Blog | Chargeback Gurus

Visa's New Dispute Fee Changes

Written by Chargeback Gurus | April 15, 2025

On April 1, 2025, Visa made changes to dispute-related fees in the U.S. and Canada. While the fees are officially levied on acquirers, most acquirers pass on these costs to merchants.

Understanding how these fees work — and how delays in responding to chargebacks can translate directly into increased expense — is critical for businesses trying to protect their margins.

The specific fees being changes are Visa’s dispute acceptance fees and dispute response fees. Visa requires merchants to either accept or respond to each chargeback within 30 days of the dispute date. If they fail to do so, the dispute will expire, and an additional fee will be charged.

 

Even within the 30-day limit however, acquirers pay an increasing fee depending on how long it takes to accept or respond to a dispute. These fees are often passed on to merchants, since the merchant is typically the one choosing to accept or respond.

Previously, accepting a dispute within 20 days carried no fee for U.S. acquirers. However, the new fee structure reduces that to only 10 days. Most of the fees have also increased in cost.

 

New Fee Structures for Acquirers

Visa’s new fee structure applies to acquirers in both the U.S. and Canada. The tables below compare the new fees with those that previously applied in the U.S. All fees are charged in USD.

Visa Dispute Acceptance Fees

Time since dispute  Previous fee New fee
10 days or less None None
11-15 days None $0.50
16-20 days None $1.00
21-25 days $0.50 $2.00
26-30 days $0.75 $3.00
Expired $1.00 $7.00
Expired:
Pre-arbitration
$1.00 $15.00

 

Visa Dispute Response Fees

Time since dispute  Previous fee New fee
10 days or less None $1.05
11-15 days None $1.50
16-20 days None $2.00
20-25 days $1.75 $3.00
26-30 days $2.15 $4.00


Compared to the old model, the new fees increase sharply for slower responses. Merchants who pay these fees will be forced to evaluate whether it’s worth waiting to gather evidence — especially if the chargeback is likely valid or not worth contesting.

In addition, a $15.00 fee is now applied for failing to respond to a dispute in pre-arbitration before time runs out. This fee adds another layer of financial consequence for inaction.

For businesses dealing with hundreds or thousands of disputes each month, these fees can add up quickly. A merchant submitting 500 responses in the 26–30 day window, for example, would pay $2,000 in fees — nearly double what they would have paid for more timely responses.

In addition to these changes, Visa has also increased the fee for arbitration rulings. If a dispute goes to arbitration, the losing party will now pay $600 instead of $500.

Strategic Implications for Merchants

The changes put new pressure on merchants to reevaluate how they handle disputes. Merchants must weigh the dispute amount against the cost of representation, the chances of success, and the escalating fees for delay.
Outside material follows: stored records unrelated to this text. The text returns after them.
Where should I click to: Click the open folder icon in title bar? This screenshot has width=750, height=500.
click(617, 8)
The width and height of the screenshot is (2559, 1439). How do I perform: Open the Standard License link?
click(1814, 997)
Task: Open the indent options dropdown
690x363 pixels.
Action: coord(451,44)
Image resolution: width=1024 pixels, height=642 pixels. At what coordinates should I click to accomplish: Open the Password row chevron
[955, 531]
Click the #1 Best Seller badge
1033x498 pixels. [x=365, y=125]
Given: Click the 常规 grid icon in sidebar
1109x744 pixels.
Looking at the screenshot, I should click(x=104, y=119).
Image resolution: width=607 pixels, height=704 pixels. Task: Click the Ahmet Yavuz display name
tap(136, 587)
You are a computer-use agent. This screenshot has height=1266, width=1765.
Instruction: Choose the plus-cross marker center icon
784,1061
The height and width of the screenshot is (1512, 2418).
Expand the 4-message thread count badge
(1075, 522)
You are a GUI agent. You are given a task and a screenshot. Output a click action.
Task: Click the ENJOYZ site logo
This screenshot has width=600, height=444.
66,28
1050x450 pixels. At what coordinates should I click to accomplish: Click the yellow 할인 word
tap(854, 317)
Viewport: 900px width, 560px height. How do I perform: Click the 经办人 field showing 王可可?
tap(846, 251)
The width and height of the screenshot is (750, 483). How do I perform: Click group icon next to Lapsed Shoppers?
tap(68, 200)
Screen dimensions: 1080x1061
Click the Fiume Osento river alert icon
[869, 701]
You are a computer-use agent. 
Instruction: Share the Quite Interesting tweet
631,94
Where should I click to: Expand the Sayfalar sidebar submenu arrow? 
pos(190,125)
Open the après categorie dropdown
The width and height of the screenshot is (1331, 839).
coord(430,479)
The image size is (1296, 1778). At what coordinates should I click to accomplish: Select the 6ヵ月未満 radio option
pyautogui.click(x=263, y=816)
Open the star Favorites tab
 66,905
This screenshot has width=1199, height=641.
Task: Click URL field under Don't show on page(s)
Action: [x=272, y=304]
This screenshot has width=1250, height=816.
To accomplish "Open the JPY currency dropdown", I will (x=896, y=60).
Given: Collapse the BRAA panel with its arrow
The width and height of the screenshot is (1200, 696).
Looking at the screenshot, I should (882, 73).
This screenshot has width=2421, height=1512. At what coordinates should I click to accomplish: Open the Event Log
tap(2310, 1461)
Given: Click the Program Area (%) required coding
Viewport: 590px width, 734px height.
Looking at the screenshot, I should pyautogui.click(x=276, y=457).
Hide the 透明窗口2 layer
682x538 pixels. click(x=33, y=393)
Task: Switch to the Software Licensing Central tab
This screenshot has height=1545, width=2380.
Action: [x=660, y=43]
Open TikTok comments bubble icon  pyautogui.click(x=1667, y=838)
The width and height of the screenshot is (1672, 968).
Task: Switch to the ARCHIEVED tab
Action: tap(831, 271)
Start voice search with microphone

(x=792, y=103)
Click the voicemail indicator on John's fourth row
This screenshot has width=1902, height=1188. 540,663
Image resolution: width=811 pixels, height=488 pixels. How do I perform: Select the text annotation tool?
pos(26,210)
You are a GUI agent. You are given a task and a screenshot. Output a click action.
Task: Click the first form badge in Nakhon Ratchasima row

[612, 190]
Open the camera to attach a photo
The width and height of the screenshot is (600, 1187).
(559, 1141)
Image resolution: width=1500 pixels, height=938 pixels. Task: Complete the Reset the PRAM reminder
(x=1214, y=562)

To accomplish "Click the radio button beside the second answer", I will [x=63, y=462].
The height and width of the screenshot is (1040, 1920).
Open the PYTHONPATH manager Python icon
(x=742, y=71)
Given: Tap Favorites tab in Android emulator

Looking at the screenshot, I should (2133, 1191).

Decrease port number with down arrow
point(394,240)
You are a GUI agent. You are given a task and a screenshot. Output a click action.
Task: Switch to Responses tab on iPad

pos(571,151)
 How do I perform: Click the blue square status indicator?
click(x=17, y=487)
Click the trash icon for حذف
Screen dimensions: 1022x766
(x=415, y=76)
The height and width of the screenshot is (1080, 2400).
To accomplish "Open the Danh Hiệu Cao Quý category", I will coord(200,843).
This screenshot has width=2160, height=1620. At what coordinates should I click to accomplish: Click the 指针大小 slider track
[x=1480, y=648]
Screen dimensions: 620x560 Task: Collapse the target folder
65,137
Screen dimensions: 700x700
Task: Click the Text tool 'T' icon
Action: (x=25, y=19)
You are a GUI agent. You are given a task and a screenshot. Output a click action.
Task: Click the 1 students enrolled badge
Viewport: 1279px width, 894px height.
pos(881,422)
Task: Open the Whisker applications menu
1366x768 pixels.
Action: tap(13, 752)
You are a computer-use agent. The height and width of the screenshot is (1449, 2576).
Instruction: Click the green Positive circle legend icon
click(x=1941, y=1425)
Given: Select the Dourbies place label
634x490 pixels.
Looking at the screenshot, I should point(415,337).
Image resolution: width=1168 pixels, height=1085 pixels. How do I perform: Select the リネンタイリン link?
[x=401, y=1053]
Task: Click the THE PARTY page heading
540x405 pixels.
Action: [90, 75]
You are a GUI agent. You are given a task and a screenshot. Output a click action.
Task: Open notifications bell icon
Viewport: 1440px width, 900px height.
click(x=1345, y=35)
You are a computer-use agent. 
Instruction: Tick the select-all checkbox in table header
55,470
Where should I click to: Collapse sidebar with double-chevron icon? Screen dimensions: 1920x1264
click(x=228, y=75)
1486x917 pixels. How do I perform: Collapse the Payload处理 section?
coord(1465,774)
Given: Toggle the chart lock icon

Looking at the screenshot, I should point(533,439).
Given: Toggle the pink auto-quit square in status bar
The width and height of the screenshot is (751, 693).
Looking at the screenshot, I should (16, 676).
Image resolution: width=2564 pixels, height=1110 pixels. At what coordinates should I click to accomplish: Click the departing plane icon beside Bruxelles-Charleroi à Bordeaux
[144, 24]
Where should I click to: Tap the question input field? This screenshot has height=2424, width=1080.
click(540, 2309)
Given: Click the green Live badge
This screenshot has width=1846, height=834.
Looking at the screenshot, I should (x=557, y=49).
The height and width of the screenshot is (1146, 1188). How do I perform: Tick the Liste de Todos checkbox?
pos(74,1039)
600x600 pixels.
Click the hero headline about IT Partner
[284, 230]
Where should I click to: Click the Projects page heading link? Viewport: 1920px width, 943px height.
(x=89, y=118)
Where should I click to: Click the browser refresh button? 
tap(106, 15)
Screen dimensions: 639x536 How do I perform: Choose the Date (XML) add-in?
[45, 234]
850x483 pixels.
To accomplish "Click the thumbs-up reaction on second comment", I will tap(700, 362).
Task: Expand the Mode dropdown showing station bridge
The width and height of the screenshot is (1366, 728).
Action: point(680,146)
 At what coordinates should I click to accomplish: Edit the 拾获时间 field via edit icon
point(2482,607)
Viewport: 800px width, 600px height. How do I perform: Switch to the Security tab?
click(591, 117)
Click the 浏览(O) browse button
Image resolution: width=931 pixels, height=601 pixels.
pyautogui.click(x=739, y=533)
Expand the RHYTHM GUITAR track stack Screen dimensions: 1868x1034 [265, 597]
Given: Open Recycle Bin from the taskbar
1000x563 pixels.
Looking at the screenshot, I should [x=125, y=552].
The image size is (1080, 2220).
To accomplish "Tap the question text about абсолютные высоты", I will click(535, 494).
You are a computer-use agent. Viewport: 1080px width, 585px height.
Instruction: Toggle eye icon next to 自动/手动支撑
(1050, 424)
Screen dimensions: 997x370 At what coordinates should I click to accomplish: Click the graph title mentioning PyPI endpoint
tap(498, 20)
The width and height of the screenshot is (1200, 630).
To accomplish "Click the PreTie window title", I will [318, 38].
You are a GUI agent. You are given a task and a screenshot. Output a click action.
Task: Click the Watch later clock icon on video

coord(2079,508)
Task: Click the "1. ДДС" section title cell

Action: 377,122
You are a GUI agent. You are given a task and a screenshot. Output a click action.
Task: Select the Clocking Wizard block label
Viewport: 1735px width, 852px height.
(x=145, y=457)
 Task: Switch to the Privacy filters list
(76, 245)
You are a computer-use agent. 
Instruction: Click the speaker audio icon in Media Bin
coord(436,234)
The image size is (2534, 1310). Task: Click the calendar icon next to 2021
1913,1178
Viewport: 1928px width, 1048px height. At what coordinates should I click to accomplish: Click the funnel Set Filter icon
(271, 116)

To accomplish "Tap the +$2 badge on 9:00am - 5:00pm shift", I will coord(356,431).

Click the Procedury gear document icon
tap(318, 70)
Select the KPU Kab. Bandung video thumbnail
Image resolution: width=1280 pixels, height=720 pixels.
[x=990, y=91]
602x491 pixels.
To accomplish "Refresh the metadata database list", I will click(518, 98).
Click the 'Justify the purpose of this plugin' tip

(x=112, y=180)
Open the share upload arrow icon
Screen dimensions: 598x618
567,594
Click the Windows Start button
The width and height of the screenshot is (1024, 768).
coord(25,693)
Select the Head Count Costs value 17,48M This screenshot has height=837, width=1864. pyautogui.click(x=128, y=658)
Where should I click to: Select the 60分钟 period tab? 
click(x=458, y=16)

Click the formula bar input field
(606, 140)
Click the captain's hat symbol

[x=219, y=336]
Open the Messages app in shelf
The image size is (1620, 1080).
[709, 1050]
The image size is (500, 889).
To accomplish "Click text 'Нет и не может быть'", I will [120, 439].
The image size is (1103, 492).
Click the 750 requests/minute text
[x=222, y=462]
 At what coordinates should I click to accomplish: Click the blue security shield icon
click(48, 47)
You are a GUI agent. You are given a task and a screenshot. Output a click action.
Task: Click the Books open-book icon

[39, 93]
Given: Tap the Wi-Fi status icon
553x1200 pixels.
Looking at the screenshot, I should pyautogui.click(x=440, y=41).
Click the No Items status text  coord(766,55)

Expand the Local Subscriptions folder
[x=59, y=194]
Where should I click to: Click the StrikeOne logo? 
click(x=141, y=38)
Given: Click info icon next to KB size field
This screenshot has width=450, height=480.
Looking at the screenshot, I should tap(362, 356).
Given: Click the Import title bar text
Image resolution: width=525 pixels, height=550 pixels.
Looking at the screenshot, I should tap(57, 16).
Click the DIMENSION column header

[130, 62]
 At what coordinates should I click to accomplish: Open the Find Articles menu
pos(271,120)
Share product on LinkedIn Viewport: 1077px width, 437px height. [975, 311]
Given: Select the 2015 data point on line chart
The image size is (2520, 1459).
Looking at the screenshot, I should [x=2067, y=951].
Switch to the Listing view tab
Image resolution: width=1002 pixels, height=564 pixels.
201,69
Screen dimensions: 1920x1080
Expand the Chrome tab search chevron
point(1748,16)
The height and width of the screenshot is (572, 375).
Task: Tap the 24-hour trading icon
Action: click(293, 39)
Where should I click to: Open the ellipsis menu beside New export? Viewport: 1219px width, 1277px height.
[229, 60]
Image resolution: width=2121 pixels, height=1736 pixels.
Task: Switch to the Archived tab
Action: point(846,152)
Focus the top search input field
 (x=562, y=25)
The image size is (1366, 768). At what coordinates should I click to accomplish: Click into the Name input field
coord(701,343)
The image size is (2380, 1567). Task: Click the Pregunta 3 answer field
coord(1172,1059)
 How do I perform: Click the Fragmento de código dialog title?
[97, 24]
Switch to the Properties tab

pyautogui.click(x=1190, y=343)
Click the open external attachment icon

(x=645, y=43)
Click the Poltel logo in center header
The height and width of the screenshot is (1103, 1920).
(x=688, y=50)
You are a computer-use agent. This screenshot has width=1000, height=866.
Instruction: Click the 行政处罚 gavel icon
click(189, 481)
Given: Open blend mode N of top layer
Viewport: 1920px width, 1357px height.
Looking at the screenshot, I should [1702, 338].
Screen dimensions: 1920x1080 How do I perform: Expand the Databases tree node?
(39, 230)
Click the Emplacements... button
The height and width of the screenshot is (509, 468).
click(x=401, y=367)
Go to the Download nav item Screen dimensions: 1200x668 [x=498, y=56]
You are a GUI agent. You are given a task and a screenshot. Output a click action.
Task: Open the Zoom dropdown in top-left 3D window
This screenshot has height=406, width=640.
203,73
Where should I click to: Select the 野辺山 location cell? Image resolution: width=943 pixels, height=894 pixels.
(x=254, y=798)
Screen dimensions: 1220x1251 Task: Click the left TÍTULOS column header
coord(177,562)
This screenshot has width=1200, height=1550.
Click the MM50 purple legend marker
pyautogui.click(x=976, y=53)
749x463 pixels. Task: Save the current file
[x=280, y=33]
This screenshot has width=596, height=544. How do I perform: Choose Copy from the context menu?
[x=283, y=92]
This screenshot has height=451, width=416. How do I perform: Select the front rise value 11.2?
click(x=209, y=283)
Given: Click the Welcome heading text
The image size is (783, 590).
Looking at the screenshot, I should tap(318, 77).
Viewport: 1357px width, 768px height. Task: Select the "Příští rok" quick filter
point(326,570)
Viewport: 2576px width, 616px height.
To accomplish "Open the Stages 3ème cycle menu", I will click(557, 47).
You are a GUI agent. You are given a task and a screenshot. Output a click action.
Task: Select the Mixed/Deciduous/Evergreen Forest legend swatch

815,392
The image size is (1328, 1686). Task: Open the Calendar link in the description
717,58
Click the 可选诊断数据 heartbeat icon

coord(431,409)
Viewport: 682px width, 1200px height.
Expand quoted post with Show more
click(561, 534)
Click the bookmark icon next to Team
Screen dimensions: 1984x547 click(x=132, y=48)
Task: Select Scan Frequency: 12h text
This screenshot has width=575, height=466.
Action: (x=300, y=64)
In many cases, it may be cheaper to accept a valid chargeback quickly than to spend time assembling documentation for a low-value dispute that will likely fail.

It also forces tighter coordination with acquirers. If the acquirer adds processing delays before submitting to Visa’s system, that time eats into the merchant’s fee window. Even submitting a response “on time” internally doesn’t help if the acquirer can’t push it through within the right deadline.

Merchants who partner with third-party vendors for dispute management will need to discuss how these fee changes affect their chargeback management strategy and whether response timelines need to be accelerated.

Operational Readiness: What Merchants Should Do Now

The first step is to talk to your acquirer or PSP about these changes. One important topic to discuss is how long it takes for your acquirer to submit your dispute response in VROL after they receive it. These details will help determine how quickly you need to accept or respond to disputes.

Next, audit your dispute process. If your team typically takes significant time to gather documentation or prioritizes disputes based on size rather than processing date, that strategy may now be costing you money. Review timestamps and track how long it takes for a dispute to move from notification to resolution.

Many merchants will benefit from automating parts of this process or outsourcing it to providers that specialize in chargeback management. The ability to assess the validity of a dispute and either accept it or respond to it quickly is now significantly more important than it once was.

Chargeback Gurus uses advanced AI and machine learning models built on over 10 years of data from millions of chargeback responses to estimate the probability of reversing a given chargeback through representment. Available evidence, issuer behavior, applicable fees, and more are all taken into account to determine whether a dispute should be accepted or contested.

Disputes with a very high or very low chance of revenue recovery can be accepted or responded to quickly to minimize fees, while high-value disputes that would benefit from additional evidence can be given more time. Data-driven strategies like these are part of what enables Chargeback Gurus to deliver maximum ROI for merchants.

Closing Thoughts

Visa’s new dispute fee model changes how merchants need to approach chargebacks. Delays that were previously annoying are now expensive. Merchants that respond to disputes on a case-by-case basis without tracking timing will likely see increased costs. Those that build disciplined workflows, establish clear triage rules, and leverage technology will put themselves in a better financial position.